Sayang Kita Tak Sedekat Itu

Waktu tetap berjalan adalah ketetapan abadi. Kita melewati masa lalu, masa sekarang, dan mungkin akan menjalani masa depan. Kita berjumpa dan kita berpisah, aku tak bisa menolak itu.

Masa sebagai sebuah ketetapan hanya berjalan satu kali. Satu detik saat aku memandangmu kala itu tak akan pernah terulang lagi sebagai momen yang sama saat ini atau nanti. Satu detik saat aku menuliskan pesan ini tidak akan pernah lagi sama, dalam detik berikutnya debu yang ada di keyboard laptopku telah berpindah ke ujung jariku dan olesan keringat sedikit basah tertinggal di tombol-tombol keyboard laptop ini.

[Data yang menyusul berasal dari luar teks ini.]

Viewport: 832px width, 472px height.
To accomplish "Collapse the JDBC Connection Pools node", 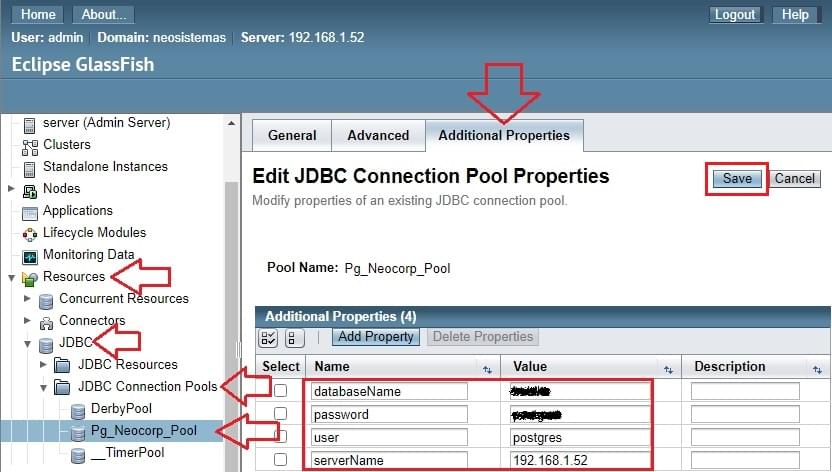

Masa lalu mungkin gambarnya masih tersimpan di otak, kita menyebutnya ingatan. Aku dapat memutarnya berulang kali tapi selalu tak lagi sama, semakin aku memutar gambar-gambar bersambung dalam otakku itu, semakin kabur pula ingatan-ingatan itu.

Momen itu aku hanya bisa memutarnya dalam ingatan, entah sebagai sebuah senyuman atau sebagai sebuah menungan. Aku tak berharap itu sebagai sebuah penyesalan.